Luxury in the Making

Meet the makers at Edward Green

In a series of essays and images commissioned by Walpole as a part of our 'Luxury in the Making' study, we celebrate the people behind some of the exceptional luxury products made in the UK every day. From the intricacies of watchmaking to the teamwork that goes into every high-end car, we speak with some of the highly skilled individuals who pour their passion into their respective crafts
18th Apr 2024
Luxury in the Making Meet the makers at Edward Green

In Northampton, the traditional home of the shoemaking industry in the UK, on-site, hands-on training has proven to be of more value to local businesses than external apprenticeship schemes and courses.

“It’s desperately important for us to find a space for training,” says Euan Denholm, Head of Brand at Edward Green. “But we’ve found it’s best not to have that more structured, part college-based route.” Edward Green has spearheaded its own training programme, inspired by Julie Smart, the company’s Closing Manager, who previously taught at Northampton College. Taking eight staff at a time over 12 Fridays, she walks them through the process of making their own pair of shoes from start to finish. Needless to say, the end results are exceptional. They are being taught by the best in the business after all. The course also gives them a better appreciation of everybody’s role within the business, while learning to multiskill so they can do several of the tasks to the level that Edward Green demands.

From the initial design, via clicking (the precise cutting of the leather patterns) and closing (where the leather pieces are sewed together) to lasting (shape forming) and finishing, every stage requires an outstanding level of expertise. And it’s clear that the programme is instilling not just skills but enthusiasm and confidence in the staff. “We’ve got one lady, Carleen [Holmes] – wow, she just flew through everything,” says Julie. “And because she’s a machinist, she found that in the lasting room, the motion of her hands is the same. So she’s transferred her skills. And that’s lovely to see.”

 
 

Carleen herself reveals that her previous employer sent her on the Northampton College shoemaking course – where Julie taught her before. “I’ve been making shoes for 27 years,” she says. “But in the past nine months working here, I’ve learnt more jobs than I had in all those years. I think it’s really opened the door now for more general roles to be swapped over. And why not? Everybody’s capable of doing different things, so long as you’re taught properly.”

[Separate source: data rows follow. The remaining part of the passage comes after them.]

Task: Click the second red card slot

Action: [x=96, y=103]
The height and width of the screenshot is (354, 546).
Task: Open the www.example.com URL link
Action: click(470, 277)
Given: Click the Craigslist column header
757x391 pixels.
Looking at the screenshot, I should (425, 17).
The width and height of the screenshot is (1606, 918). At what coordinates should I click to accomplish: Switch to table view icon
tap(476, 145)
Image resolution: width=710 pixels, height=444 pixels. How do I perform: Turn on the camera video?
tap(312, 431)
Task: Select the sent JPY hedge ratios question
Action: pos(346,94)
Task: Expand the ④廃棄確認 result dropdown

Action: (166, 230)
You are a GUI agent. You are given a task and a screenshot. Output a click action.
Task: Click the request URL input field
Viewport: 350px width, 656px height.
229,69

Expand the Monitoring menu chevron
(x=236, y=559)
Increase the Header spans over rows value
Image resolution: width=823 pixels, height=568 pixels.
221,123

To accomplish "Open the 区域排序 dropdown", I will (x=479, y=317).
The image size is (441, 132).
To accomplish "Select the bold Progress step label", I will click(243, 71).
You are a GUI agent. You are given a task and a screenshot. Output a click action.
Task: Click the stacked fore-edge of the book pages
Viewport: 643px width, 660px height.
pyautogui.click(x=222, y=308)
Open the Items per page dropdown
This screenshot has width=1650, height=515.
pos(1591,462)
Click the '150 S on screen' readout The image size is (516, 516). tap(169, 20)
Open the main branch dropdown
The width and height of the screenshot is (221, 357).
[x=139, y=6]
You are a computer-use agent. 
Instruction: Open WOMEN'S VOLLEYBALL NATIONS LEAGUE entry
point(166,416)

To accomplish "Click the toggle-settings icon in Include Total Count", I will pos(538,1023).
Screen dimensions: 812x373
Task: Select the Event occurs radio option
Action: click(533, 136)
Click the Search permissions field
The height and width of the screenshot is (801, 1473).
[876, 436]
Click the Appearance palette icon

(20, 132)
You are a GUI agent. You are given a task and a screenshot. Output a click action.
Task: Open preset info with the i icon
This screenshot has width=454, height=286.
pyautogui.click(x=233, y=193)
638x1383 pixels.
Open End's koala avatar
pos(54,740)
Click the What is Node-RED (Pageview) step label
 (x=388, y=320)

It has also proven effective at breaking down the traditional gender barriers that still tend to exist in the industry, as Stephen Wright, Quality Manager, attests. “If we’re short on individual staff for whatever reason, Julie might say, ‘Oh we’ve got a lady here who’s always keen to learn, do you want her to come in and help out?’ And the answer’s always yes! So we can multiskill across the factory, which is great.”

 

There is also a healthy influx of staff – often slightly older, with existing making skills from their first careers – such as Marcus Buckland, who works in Top Drawer [“which is basically training to do everything”], who trained as a picture framer, or his friend Dan Battison, a Slipper Operative, who had been in a band with Marcus and retrained from his job as an architectural model maker. Or, less likely perhaps, Lyndsey Robinson, who was previously a fraud analyst for Lloyds. “I was looking through jobs and this particular advert said: ‘Trainee shoemaker, must have neat handwriting’, and I thought, I’ve got nice handwriting, I’ll give it a shot. I didn’t know anything about shoes, it was totally alien to me.” Now, every finished pair of Edward Green shoes bears her exquisite writing – the final stamp of quality.

The same sense of pride pervades the building at Edward Green – as summarised by Technical Manager & Product Developer Carlos Iaconianni. “There’s a sense of achieving something here. We are makers. We put our hands and minds and hearts into the product.”